"Tiroler Tageszeitung" Kommentar: "Die Zeitenwende" (Von Claus Reitan)

Ausgabe vom 15. 9. 2001

Innsbruck (OTS) - Die Welt trauert mit den Vereinigten Staaten von Amerika. Die Beileidsadressen aus Moskau und Peking sind vorerst als ernst und ehrlich gemeint anzunehmen. Der Schock über den Terror hat auch uns, jeden Einzelnen erfasst. Leserinnen dieser Zeitung drücken in Gedichten ihre Wut und Trauer aus, Tiroler Unternehmen rufen zu Lichterketten auf, Familien bangen um Freunde und Angehörige jenseits des Atlantiks.

Nur abgrundtiefe Zyniker meinen, so viel an Mitgefühl hätten die USA nicht verdient. Vielmehr, so sagen manche, geschehe den USA recht, einmal von jener tödlichen Sprengkraft getroffen zu werden, welche ihre Politik und ihr Militär bisher anderen zumuteten.

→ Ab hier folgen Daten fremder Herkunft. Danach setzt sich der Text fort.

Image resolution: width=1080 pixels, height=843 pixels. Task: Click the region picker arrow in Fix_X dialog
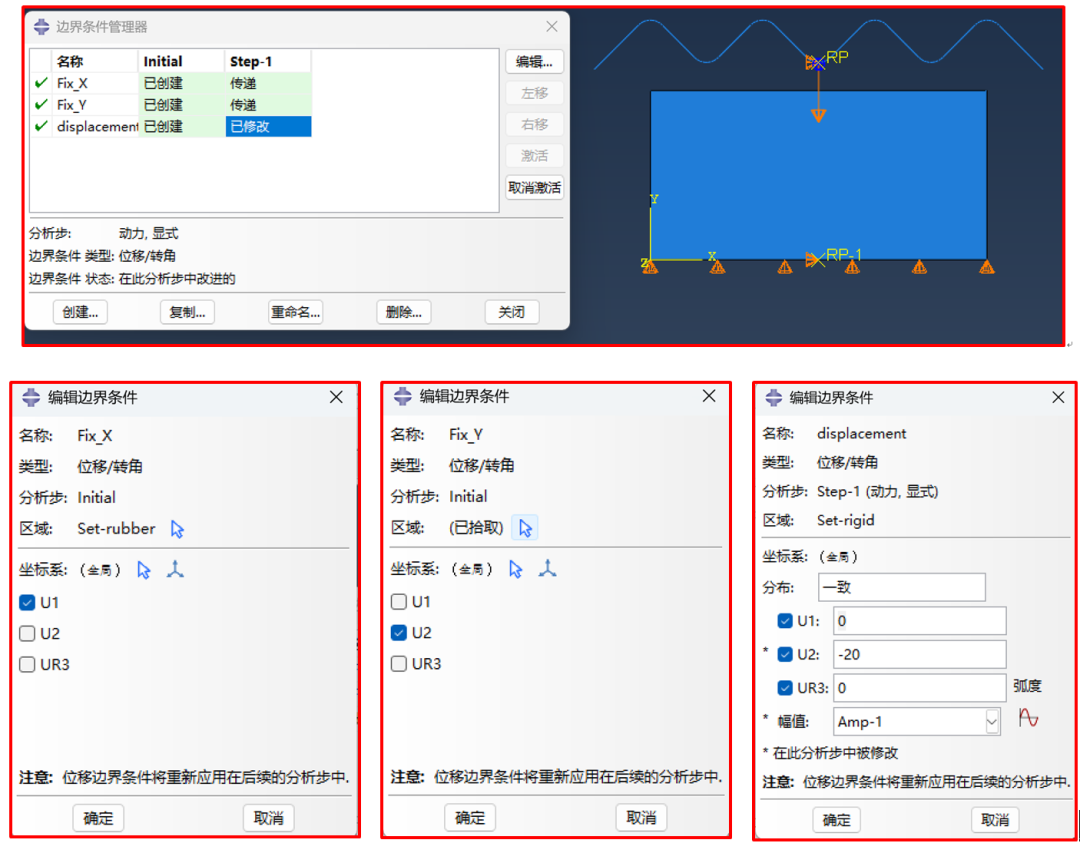pyautogui.click(x=178, y=529)
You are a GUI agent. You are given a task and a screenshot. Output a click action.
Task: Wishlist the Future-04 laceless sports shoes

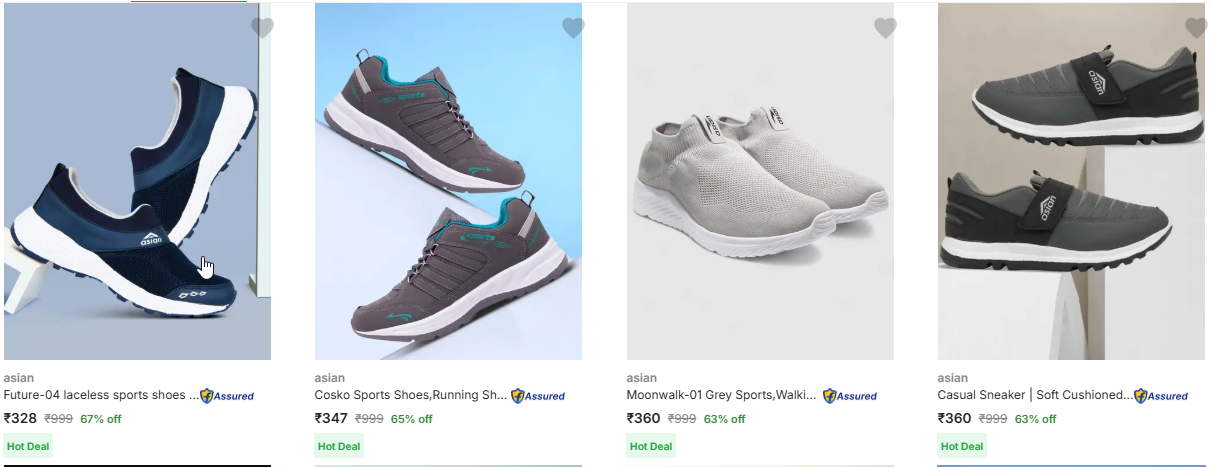(x=262, y=28)
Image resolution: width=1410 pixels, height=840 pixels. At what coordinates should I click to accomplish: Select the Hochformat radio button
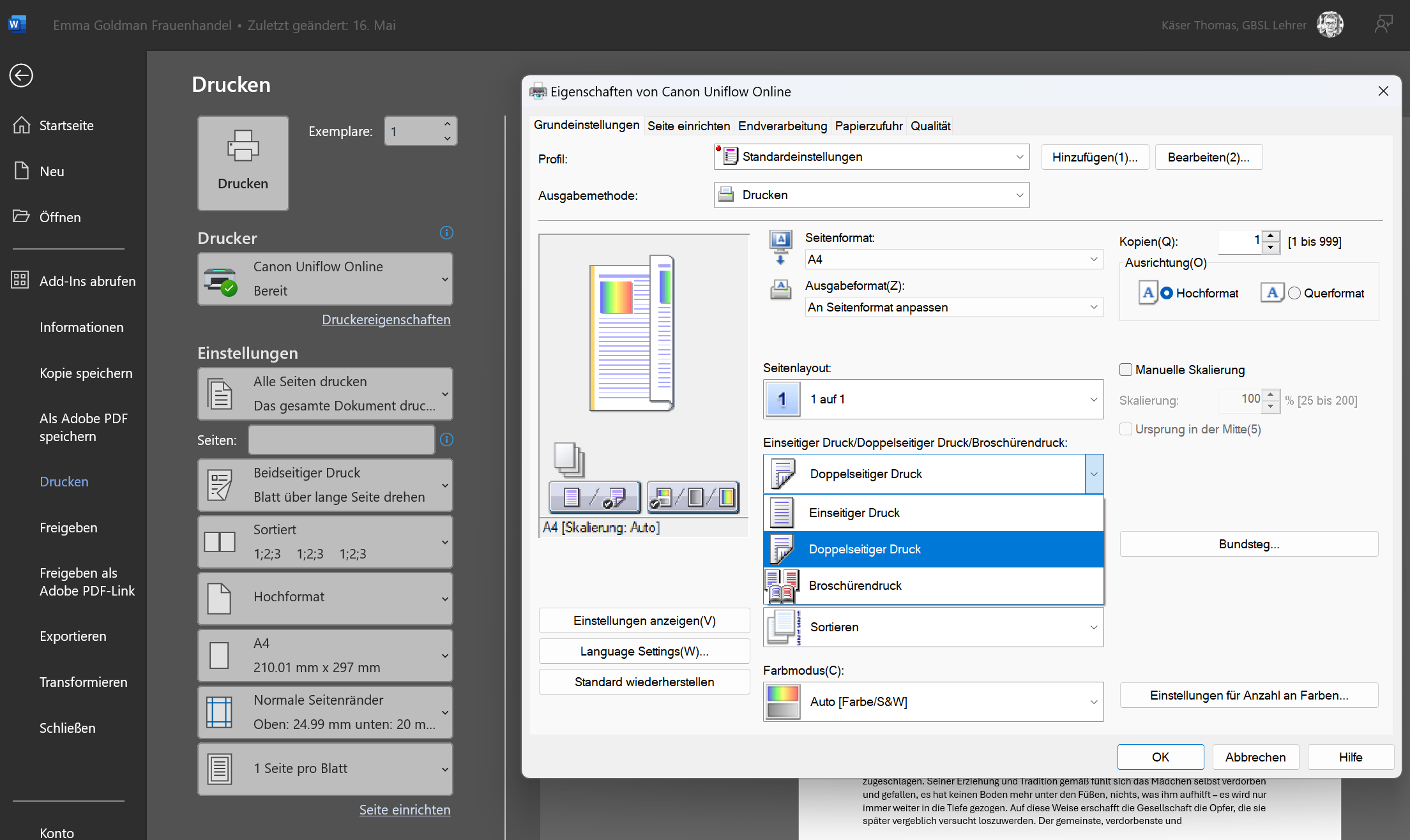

Die Welt steht jedenfalls mit den USA an einer Zeitenwende, die zuvorderst in Amerika selbst einsetzt. Für US-Bürger war die Außenpolitik ihrer Regierung etwas, was nur den Rest der Welt, aber nicht sie selbst betrifft. Die großen TV-Stationen ABC, CBS und NBC haben in den neunziger Jahren fast die Hälfte ihrer Korrespondenten-Büros geschlossen und die Berichte über das Geschehen im Ausland bis zur Hälfte gekürzt. Wucht und Wut des Angriffes haben die USA daher nicht nur wegen des Versagens der Geheimdienste total überrascht. Die Globalisierung bedeutet auch eine der Information und des Wissens über andere.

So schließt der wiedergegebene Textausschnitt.